If the coverage lands near 95% the bands are honest; if the predicted rate correlates strongly with the true rate, the gap-filling is doing its job. Both can drift a little here because this is a small example and the quick method does not propagate every source of uncertainty (see below).

Caveats and approximations

This is a fast, deterministic estimate — not a full posterior. The shortcuts that make it quick also limit it:

Plug-in, not Bayesian. A full Bayesian treatment would average the score over every latent field consistent with the counts; we condition on a single noisy estimate instead and treat it as data. Because that estimate carries observation noise, some of the noise gets read as real short-range structure, which attenuates the length-scales (periodic_scale and long_term_scale tend to come out a little low). The nugget absorbs most of this — it gives the noise somewhere else to go — but not all of it.
log(1 + y) is a crude stand-in for the latent log-rate. It is poorest at very low counts, where the +1 dominates (the step from 0 to 1 case is huge on this scale) and where Poisson-level noise is strongly asymmetric after the log — so sites with sparse counts contribute a distorted signal.
Per-site scaling puts every site on the same footing so one global $\sigma^2$ can serve them all — but the scale factor is itself estimated from that site’s data, noisily when a site has few observed weeks, and a site whose true variability differs from the rest is forced to look the same.
One homoscedastic nugget. Real count noise is heteroscedastic — a high-count week is noisier in absolute terms than a low-count one — but the model summarises all of it with the single ratio $\eta$ . The effect is mild over-smoothing where counts are high and under-smoothing where they are low.
Missing cells.

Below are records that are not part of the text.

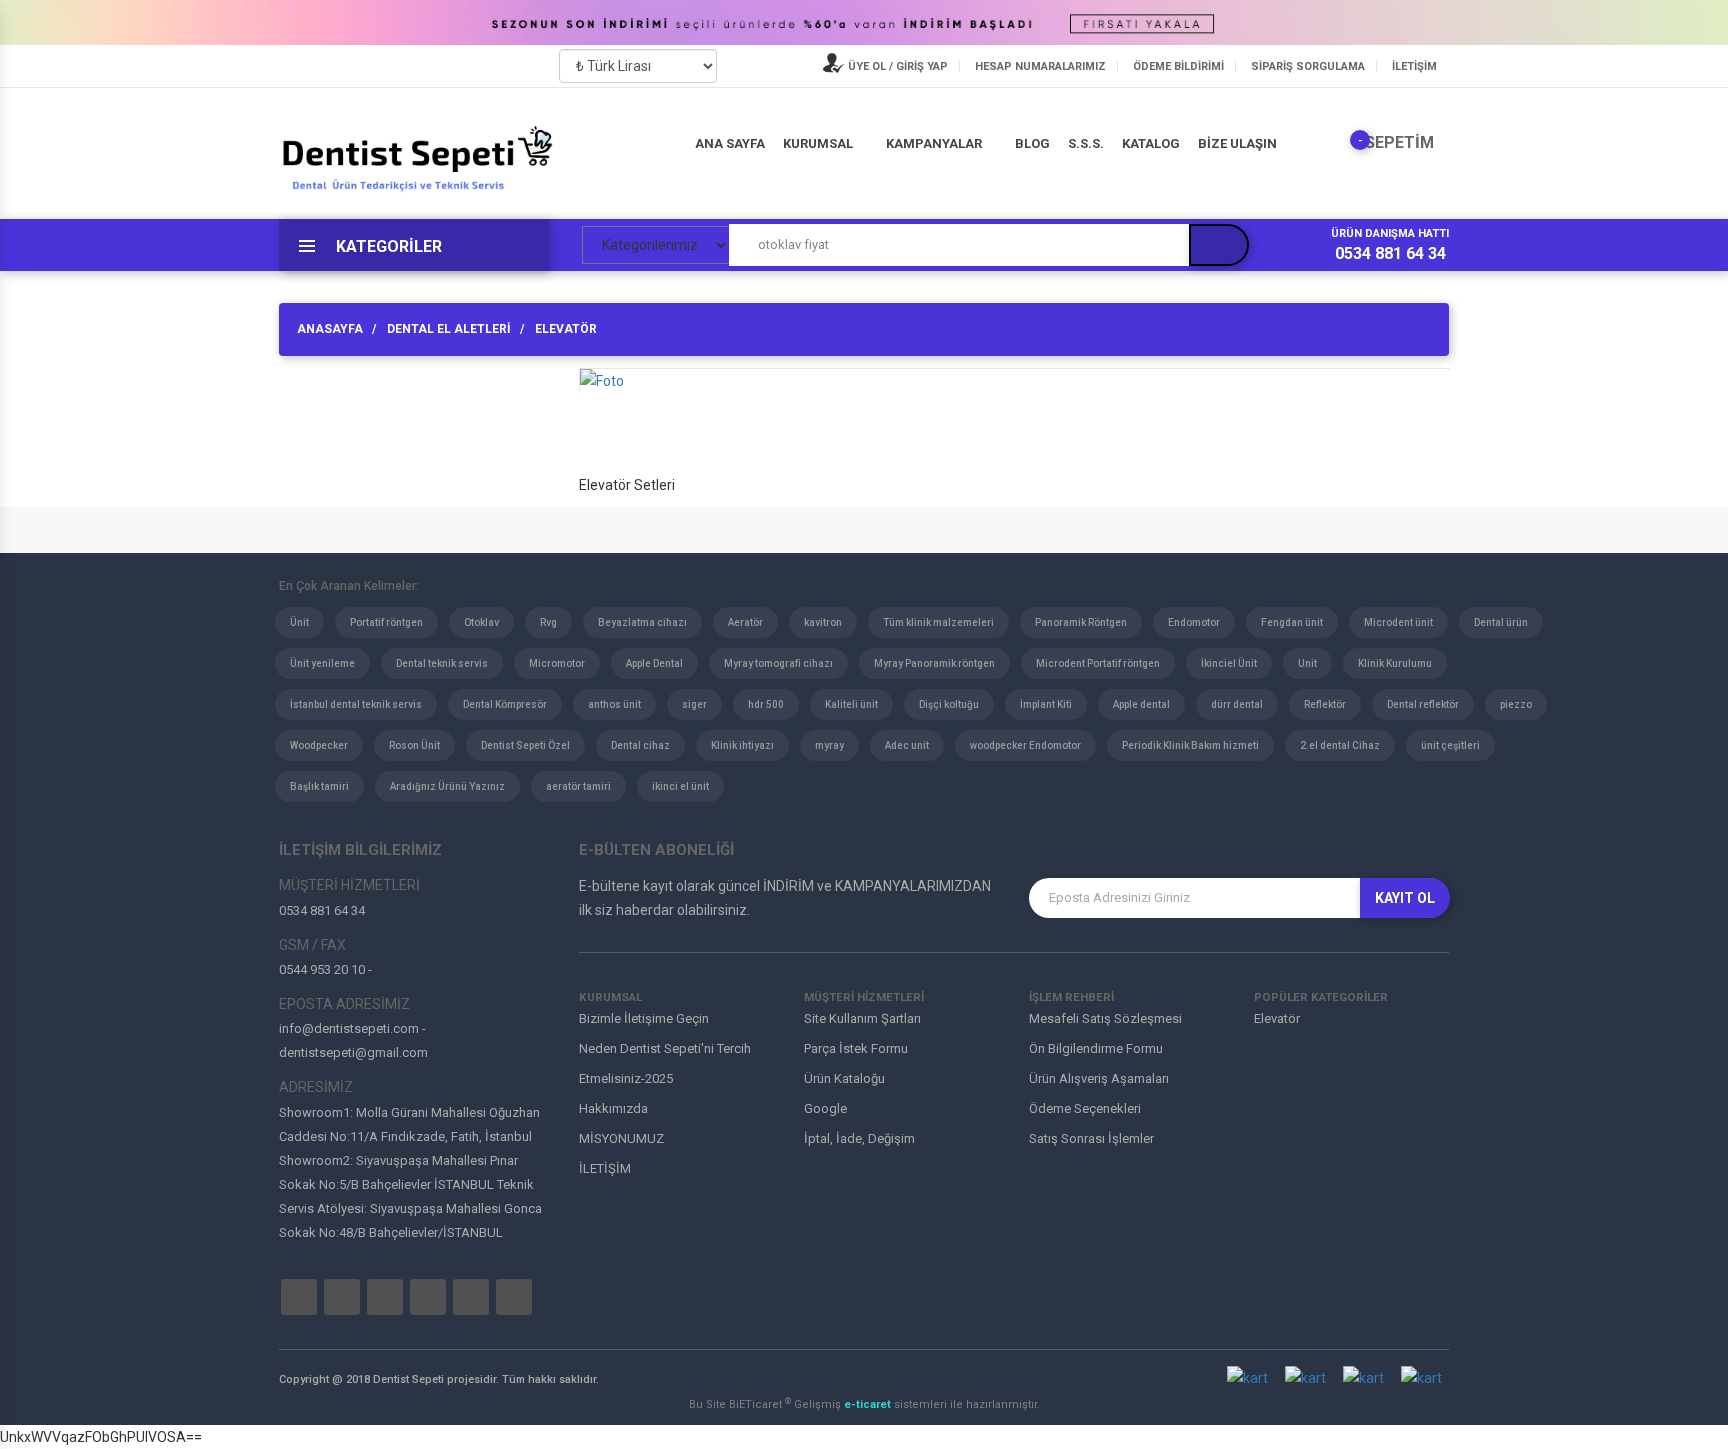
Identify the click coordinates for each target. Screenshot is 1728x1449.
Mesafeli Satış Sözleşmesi (1105, 1018)
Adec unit (907, 745)
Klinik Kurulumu (1395, 663)
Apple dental (1141, 704)
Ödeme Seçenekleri (1085, 1108)
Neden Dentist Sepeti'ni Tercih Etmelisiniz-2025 (665, 1063)
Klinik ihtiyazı (742, 745)
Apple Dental (654, 663)
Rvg (548, 622)
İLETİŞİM (1414, 66)
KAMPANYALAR (934, 143)
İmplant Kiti (1046, 704)
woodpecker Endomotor (1025, 745)
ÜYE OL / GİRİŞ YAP (896, 66)
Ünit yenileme (322, 663)
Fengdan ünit (1292, 622)
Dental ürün (1501, 622)
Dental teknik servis (442, 663)
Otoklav (481, 622)
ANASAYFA (330, 329)
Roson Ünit (414, 745)
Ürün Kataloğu (844, 1078)
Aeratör (745, 622)
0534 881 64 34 (1390, 253)
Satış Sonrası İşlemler (1091, 1138)
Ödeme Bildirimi (1178, 66)
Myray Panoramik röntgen (934, 663)
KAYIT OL (1405, 898)
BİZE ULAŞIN (1237, 143)
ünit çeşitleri (1450, 745)
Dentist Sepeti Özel (525, 745)
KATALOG (1151, 143)
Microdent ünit (1398, 622)
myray (829, 745)
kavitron (823, 622)
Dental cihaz (640, 745)
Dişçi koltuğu (949, 704)
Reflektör (1325, 704)
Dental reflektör (1423, 704)
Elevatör (566, 329)
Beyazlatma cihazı (642, 622)
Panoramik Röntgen (1081, 622)
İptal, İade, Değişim (859, 1138)
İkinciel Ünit (1229, 663)
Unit (1307, 663)
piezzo (1516, 704)
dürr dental (1237, 704)
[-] (1345, 143)
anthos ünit (614, 704)
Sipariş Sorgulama (1308, 66)
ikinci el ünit (680, 786)
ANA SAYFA (730, 143)
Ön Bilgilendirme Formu (1096, 1048)
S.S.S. (1086, 143)
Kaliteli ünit (851, 704)
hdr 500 (766, 704)
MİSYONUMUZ (621, 1138)
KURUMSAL (818, 143)
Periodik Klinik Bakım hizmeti (1190, 745)
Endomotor (1194, 622)
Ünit (299, 622)
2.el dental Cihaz (1340, 745)
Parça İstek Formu (856, 1048)
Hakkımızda (613, 1108)
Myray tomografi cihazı (778, 663)
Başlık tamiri (319, 786)
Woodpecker (319, 745)
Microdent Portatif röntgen (1098, 663)
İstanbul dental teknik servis (356, 704)
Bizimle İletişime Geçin (644, 1018)
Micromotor (557, 663)
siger (694, 704)
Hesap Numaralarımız (1040, 66)
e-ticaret (869, 1404)
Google (825, 1108)
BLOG (1032, 143)
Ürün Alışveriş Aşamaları (1099, 1078)
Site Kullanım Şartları (862, 1018)
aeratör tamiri (578, 786)
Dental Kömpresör (505, 704)
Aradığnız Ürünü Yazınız (447, 786)
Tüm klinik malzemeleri (938, 622)
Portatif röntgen (386, 622)
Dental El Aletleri (449, 329)
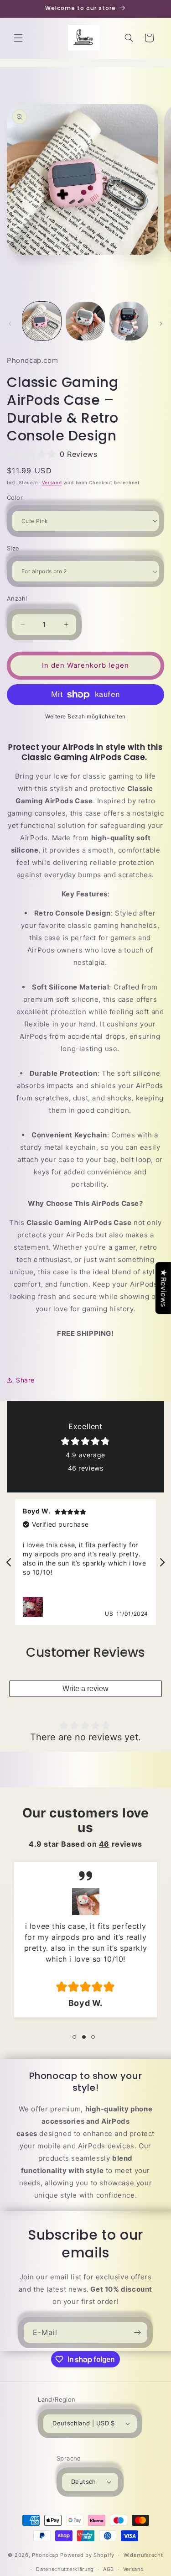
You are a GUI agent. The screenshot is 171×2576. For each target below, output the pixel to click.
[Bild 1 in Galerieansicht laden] (41, 321)
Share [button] (25, 1380)
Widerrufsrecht (143, 2555)
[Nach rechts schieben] (161, 324)
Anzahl (17, 598)
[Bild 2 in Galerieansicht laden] (85, 321)
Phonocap (45, 2555)
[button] (18, 38)
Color (15, 497)
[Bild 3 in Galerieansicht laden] (128, 321)
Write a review (85, 1688)
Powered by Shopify (87, 2555)
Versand (52, 482)
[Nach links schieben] (10, 324)
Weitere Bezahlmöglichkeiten (85, 716)
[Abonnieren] (137, 2332)
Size (13, 548)
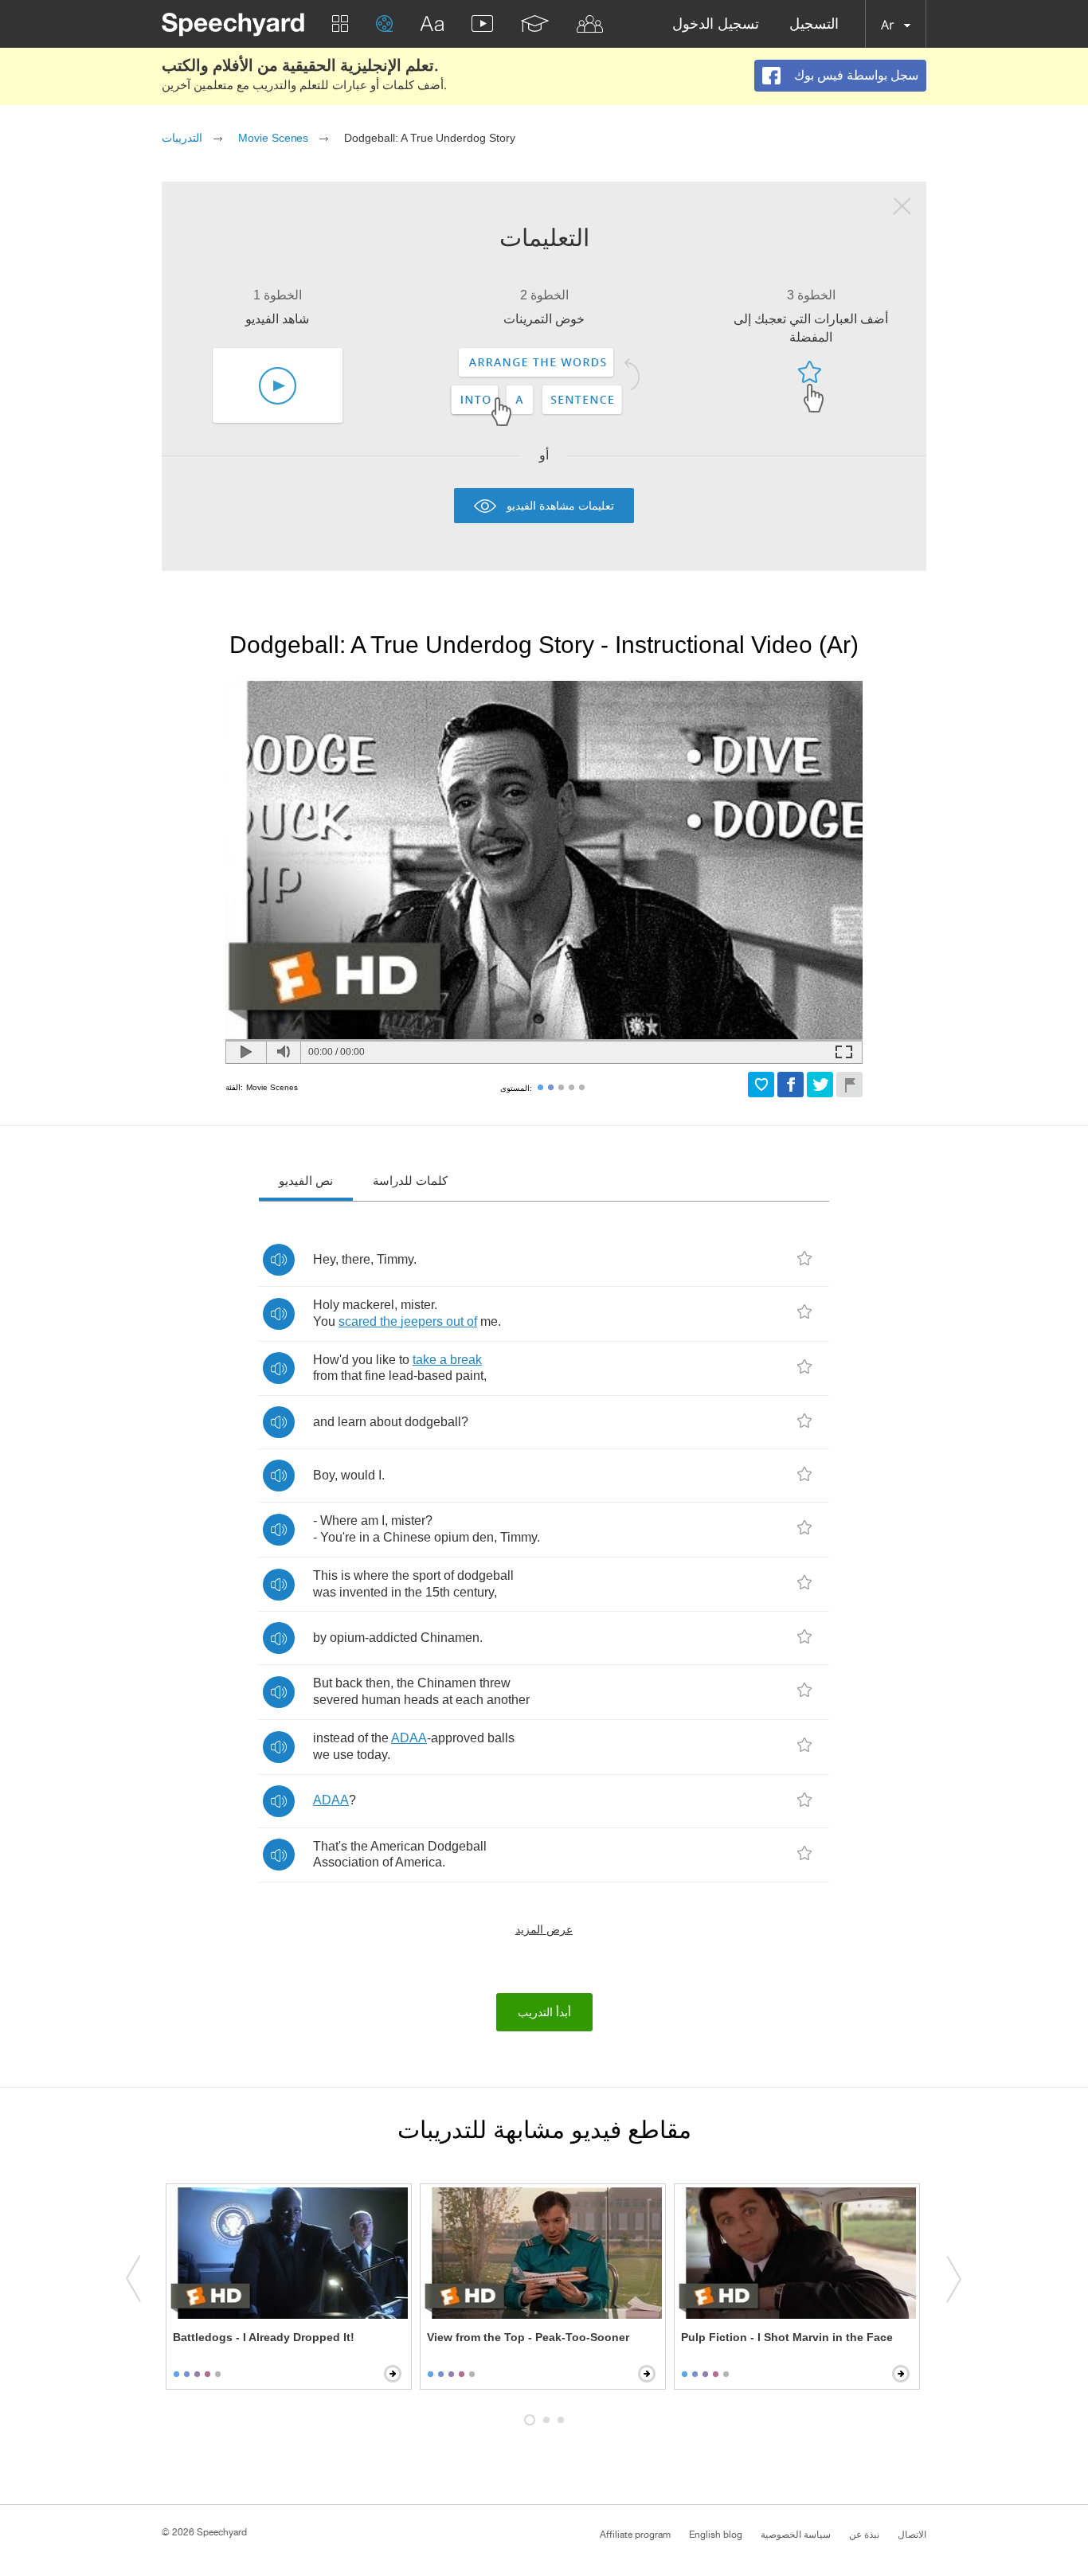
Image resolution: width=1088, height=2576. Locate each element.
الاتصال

With refine = TRUE (used above) the fit fills the gaps with the GP conditional mean and refits, so missingness no longer biases the length-scales; the default refine = FALSE mean-imputes the gaps and is faster but attenuated. (gp_predict() always conditions on the observed cells only, so its interval widens over gaps either way.)
The dispersion $r$ is recovered by a rough method of moments rather than estimated in the likelihood, and moment estimators are sensitive to outliers and to misfit in the mean. Errors in $r$ change the width of the count prediction interval (too-small $r$ widens it, too-large narrows it), not the predicted rate.
A point estimate. We report the maximiser, with no uncertainty on the hyperparameters themselves — the prediction interval treats them as known. With plenty of sites and weeks this matters little (the hyperparameters are well pinned down); with short series or few sites the interval is somewhat narrower than it should be.

For a quick, honest summary of the spatial and temporal correlation structure — or a sensible starting point for a fuller model — it does the job in about a second.

References

Papandreou, G. and Yuille, A. L. (2010). Gaussian sampling by local perturbations. Advances in Neural Information Processing Systems 23.